In 1854, Eliza Mott recognized the need for education in the Carson Valley and she decided to do something about it.  The dedicated wife and mother started the first school in Nevada in her own home and became the state’s first schoolteacher.

Due to her achievements in the field of learning, education became important in that area.  Two years later the first official organization of school districts was established.  

Eliza Ann Middaugh was born in Toronto, Canada in 1829.  As a young girl she moved with her family to Iowa.  There she met and married Israel Mott, also a Canadian.  Following their marriage, the entire Mott family moved to American Fork, Utah Territory and in 1851 Eliza gave birth to her first child.  Later that same year the young Mormon couple left their infant son with Israel’s parents and joined a Mormon emigrant train in Salt Lake and journeyed with them to Mormon Station, Nevada.  There were several men and 18 women and it is believed that the wagon train was led by Kit Carson.  Eliza had all their belongings, including a cherry wood piano and her rocking chair, carefully packed in a wagon.  

After several weeks of traveling over the rough hazardous country, the small group arrived at the Carson Valley.  While the oxen were being re-shod, Israel explored the valley and decided to remain there.  The rest of the wagon train went on to California, and the Motts, who were farmers, proceeded south along the Carson River to the base of the Sierra Nevada.  There, where a sparkling stream flowed down from the mountains, they decided to settle.

Eliza lived in the wagon, on the banks of the river, while Israel built their first home from abandoned wagon beds.  He created a window sash with his jack-knife and found a piece of glass to fit it.  The hard-working family diligently worked their 2,100 acre claim.  The other men and women of the Mott clan built comfortable log houses, an irrigation system, and brought the first thrashing machine and grist-mill to the Carson Valley.  In 1854, Eliza, who now had a secure home, gave birth to her second child, Louisa Beatrice.

More families settled in the area and when the need for a school became apparent Eliza decided to begin teaching classes in her kitchen.  When she opened the doors to her little school in 1854 she became Nevada’s first teacher.

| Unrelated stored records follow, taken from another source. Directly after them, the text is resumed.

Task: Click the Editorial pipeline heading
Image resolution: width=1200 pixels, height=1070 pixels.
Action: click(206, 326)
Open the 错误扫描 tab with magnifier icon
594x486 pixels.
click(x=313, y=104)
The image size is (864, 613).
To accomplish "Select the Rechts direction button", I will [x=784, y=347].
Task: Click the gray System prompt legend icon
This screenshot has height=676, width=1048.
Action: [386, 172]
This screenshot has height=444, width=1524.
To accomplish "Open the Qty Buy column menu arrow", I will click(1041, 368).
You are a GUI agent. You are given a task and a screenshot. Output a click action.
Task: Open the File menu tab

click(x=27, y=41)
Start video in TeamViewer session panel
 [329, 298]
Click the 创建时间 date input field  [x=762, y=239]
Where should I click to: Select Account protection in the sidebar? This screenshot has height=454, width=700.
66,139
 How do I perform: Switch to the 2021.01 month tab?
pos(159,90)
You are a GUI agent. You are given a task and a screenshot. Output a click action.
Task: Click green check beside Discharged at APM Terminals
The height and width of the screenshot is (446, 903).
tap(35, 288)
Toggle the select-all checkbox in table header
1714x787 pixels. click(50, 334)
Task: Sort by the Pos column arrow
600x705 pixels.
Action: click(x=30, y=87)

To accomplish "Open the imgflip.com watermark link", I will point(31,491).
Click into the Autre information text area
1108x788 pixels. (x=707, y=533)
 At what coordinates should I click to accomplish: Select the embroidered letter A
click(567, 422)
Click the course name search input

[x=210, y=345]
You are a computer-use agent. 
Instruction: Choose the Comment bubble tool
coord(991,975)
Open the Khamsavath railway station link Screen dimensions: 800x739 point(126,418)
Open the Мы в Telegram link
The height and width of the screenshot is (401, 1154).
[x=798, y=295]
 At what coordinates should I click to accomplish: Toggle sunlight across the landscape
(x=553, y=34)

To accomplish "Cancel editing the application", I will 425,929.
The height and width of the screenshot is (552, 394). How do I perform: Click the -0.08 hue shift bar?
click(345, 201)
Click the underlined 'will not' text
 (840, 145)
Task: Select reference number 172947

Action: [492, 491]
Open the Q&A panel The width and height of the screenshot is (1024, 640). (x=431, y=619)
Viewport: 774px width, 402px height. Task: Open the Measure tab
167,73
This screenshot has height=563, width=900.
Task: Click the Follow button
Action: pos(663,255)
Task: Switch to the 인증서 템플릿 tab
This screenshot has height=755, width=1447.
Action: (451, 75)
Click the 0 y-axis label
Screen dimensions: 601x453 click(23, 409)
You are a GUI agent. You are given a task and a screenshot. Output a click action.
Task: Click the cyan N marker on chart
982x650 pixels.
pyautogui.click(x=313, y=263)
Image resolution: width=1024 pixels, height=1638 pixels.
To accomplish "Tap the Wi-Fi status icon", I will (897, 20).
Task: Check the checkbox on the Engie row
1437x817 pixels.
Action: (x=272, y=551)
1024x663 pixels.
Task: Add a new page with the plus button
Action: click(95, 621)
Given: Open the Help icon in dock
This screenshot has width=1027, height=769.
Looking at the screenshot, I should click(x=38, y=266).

Eliza’s strenuous schedule included housekeeping, feeding the stock, and milking the cows.  She had rose before dawn and milk six cows then return to the house to cook breakfast for her family and hired hands.  Next Eliza carefully prepared lunches for the students and then started her school day.  Eventually another woman came in to assist the young woman with her teaching.

Later the school that began in a kitchen was replaced by a one-room frame building with plastered walls and two six-pane sash windows.  It was named the Mottsville School and a man named Austen became the first teacher.  In the winter the children walked to school with their feet wrapped in barely sacks tied with a string.  The first older boy to arrive had to start the fire and the older girls were expected to clean and sweep the school at the end of each day.  There were no indoor restrooms.  

By 1856, in the community now known as Mottsville, Eliza had her third child, Mary Elizabeth.  The child died in 1857 and Eliza, filled with grief, buried her daughter in the back yard of the Mott home.  Later a neighbor’s child died and was also buried there.  These two graves were the start of what eventually became the Mottsville Cemetery

 

Eliza and Israel had two more children and in 1863 Israel died leaving Eliza with four children to raise.  She married a neighbor, A. M. Taylor, in 1864 and her father-in-law, Hiram Mott, deeded 80 acres of the family claim to Eliza.  Mr. Taylor and Eliza ran the ranch together.  She continued to do the milking and added “a string of pigs.”   

In 1890, Eliza’s second husband died.  With the help of her sons she continued to operate the ranch until her death from natural causes in 1900.  Her funeral was appropriately held in the Mottsville School.  The Reverend Francis C. Ball offered a moving tribute to this sterling pioneer lady when he said, “I seldom if ever saw a more beaming face.  She was a great friend and she did all the good that she could in every way she could wherever and to whomever she could.  This out of the pure goodness of her heart without thought or hope of reward.”

Eliza Mott was 86 when she passed away.